▶ [THE TASK] If a line in the records below holds the word "новости", copy it.

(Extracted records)

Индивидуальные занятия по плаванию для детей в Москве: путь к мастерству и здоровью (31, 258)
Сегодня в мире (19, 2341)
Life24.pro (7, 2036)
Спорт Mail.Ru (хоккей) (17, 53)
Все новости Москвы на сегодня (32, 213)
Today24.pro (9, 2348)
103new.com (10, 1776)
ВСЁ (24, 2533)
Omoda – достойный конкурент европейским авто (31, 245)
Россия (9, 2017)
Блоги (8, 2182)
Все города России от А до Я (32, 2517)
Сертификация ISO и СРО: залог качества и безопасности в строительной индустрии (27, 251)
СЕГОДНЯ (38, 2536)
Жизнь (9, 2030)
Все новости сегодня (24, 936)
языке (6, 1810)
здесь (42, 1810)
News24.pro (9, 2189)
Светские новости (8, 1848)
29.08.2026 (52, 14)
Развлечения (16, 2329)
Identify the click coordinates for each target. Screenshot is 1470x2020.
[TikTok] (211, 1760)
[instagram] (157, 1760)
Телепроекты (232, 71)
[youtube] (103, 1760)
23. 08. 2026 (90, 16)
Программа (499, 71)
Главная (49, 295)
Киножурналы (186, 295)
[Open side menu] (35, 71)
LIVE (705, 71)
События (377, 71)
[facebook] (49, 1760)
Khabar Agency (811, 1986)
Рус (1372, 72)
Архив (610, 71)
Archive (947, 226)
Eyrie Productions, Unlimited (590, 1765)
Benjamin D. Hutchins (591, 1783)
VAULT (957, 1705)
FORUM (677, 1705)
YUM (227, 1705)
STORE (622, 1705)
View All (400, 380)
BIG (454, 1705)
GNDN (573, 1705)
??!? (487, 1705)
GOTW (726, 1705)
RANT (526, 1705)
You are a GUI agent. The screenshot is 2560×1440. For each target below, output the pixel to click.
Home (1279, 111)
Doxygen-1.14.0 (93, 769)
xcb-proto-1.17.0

▶ [RESPONSE]
Все новости Москвы на сегодня (32, 213)
Все новости сегодня (24, 936)
Светские новости (8, 1848)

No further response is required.